Gearing up for the International Wimbledon Music Festival

Anthony Wilkinson
Wednesday, October 17, 2012

I have heard from one of our partner festivals in Alaska that the world premiere of Benjamin Wallfisch’s Chopin’s Waterloo ‘was a magnificent event and very well received by our audience’.  As the instigator of this co-commission between four major international festivals I am both relieved and mightily pleased.

Commissioning new work is central to the ethos of International Wimbledon Music Festival. Part of the excitement, that you don’t have with other pieces, is that you never know how it will turn out, and what the audience will make of it. Success is not only sweet but means we can plan ahead with more confidence. Joint plans include a new work, we hope for 2014, by the Australian composer Brett Dean.

Wimbledon is blessed with a world ‘brand’ name. When I started the Festival in 2009 I was determined that Wimbledon would be on the world map not only for sport but also for music.

I was very lucky in forming international partnerships with long established festivals. Pianist Piers Lane, who performed in our opening Festival, was first on the bandwagon. He had taken over as artistic director of the Australian Festival of Chamber Music. Piers introduced us to cellist, Zuill Bailey, artistic director of both the El Paso Pro Musica in Texas, (established in 1978) and the Sitka Summer Music Festival in Alaska - now in its 41st year.

So how did we come to choose Ben Wallfisch, and Chopin’s Waterloo? I was introduced to Ben after one of his father (Raphael Wallfisch)’s concerts five years ago. At the time I was looking for a composer for a theatre and film piece I was mounting in Venice and he seemed a perfect choice. He composed 35 minutes of music to film sequences in just 12 days, and conducted a handpicked ensemble of London’s best. The music was so good that the show is still running!

For 30 years I have been obsessed by the life and music of Niccolò Paganini, with stories of mere mortals burning their violins in despair. So when I first saw Colère de Paganini, a charred, smashed violin encased in polyester, by the French artist Arman, it had an immediate resonance for me. 

Then I encountered a smashed horn, body parts of a violin and double bass, on an 8ft canvas painted in a rich harmony of yellows, purples and blues…  A sliced violin arranged like a butterfly… A smashed violin, covered in blue paint smeared onto paper… A shattered French upright piano, on a huge red baize-covered board, parts lined up in battle formations, broken hammers scattered across a bloodied field: Arman’s Chopin’s Waterloo.

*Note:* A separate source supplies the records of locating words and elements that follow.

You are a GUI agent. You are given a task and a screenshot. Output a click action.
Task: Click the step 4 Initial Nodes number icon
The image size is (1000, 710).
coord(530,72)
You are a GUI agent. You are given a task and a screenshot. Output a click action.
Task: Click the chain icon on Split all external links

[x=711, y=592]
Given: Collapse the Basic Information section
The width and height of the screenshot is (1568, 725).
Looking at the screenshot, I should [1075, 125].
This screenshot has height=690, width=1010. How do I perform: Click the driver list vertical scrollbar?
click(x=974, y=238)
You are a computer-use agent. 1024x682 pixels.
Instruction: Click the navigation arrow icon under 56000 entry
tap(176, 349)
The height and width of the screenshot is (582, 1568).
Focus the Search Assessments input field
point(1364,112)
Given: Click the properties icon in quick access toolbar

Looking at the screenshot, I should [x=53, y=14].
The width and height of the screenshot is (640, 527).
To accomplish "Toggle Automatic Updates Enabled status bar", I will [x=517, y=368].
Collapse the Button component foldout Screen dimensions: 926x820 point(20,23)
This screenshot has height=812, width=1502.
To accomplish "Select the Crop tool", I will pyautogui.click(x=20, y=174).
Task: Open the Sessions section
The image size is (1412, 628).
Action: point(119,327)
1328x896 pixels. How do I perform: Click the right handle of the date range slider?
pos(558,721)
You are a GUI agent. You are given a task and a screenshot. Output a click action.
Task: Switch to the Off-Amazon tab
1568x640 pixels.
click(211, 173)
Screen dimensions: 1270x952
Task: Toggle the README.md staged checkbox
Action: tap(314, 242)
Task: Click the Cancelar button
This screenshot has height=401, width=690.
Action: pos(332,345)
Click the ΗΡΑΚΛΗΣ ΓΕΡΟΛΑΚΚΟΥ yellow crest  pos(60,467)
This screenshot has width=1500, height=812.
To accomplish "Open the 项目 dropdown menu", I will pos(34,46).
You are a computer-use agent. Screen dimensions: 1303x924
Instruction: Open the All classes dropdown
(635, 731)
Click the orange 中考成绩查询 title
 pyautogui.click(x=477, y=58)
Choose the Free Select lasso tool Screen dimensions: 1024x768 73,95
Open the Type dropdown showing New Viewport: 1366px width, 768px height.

This became the inspiration for Ben’s new work, a series of transformations directly inspired by Arman’s art. Beware though – Movement Three – ‘Anger: Combustion of Violin and Cello’ has some unusual stage directions!

This is not Wimbledon’s first commission. Last year Robert Fokkens wrote a piece based on a tennis poem, Thwok, by Wimbledon Championship poet-in-residence Matt Harvey. ‘Bounce bounce bounce bounce, thwackety wackety zingety ping’ was served by the vocal group Juice, with lively string playing by trio Kosmos.

The Festival is committed not only to the creation of new work, but the nurturing of new talent, too. Each year we have major community and school events in partnership with Merton Music Foundation. In 2010, 16,000 school children participated in events promoted by the Festival to celebrate St Cecilia’s Day. Last year we gave musicians from Merton schools the opportunity to sing and play alongside David Wilson-Johnson and Catherine Wyn-Rogers, the Brodsky Quartet and recorder virtuoso Piers Adams in a spectacular performance of Britten’s Noye’s Fludde with costumes designed by students of Wimbledon College of Art.

This year’s partnership events include an original production of Stravinsky’s Petrushka that will accompany the live performance of the complete ballet music for solo piano played by the Russian virtuoso Mikhail Rudy. The production, in partnership with the Little Angel Theatre, features wonderful puppets and ballet sequences with dancers from the Rambert School, Covent Garden and Matthew Bourne. Costumes were in partnership again with Wimbledon College of Art, with the bear from last year’s Noye’s Fludde being recycled!

Our aim is not only to be able to build audiences for the future by inviting students to experience music of the highest quality for free, but to have young people actively immersed in projects. This year children participating in our community ‘Petrushka Project’ will not only be invited to a dress rehearsal of the performance, but will have been actively involved in dance, painting, puppet-making, character analysis, and story-telling projects based on the Petrushka theme. Through music our jazz and choral project, ‘The Journey’ will give participants and audiences an idea of how, throughout history, waves of immigration have added to our cultural landscape.

We believe, as an international music festival, that working with the community and commissioning new works is not just important but essential to being a relevant and useful cultural institution. 

Both the Noye’s Fludde and Petrushka productions have been made possible through Arts Council England, Lottery Funding.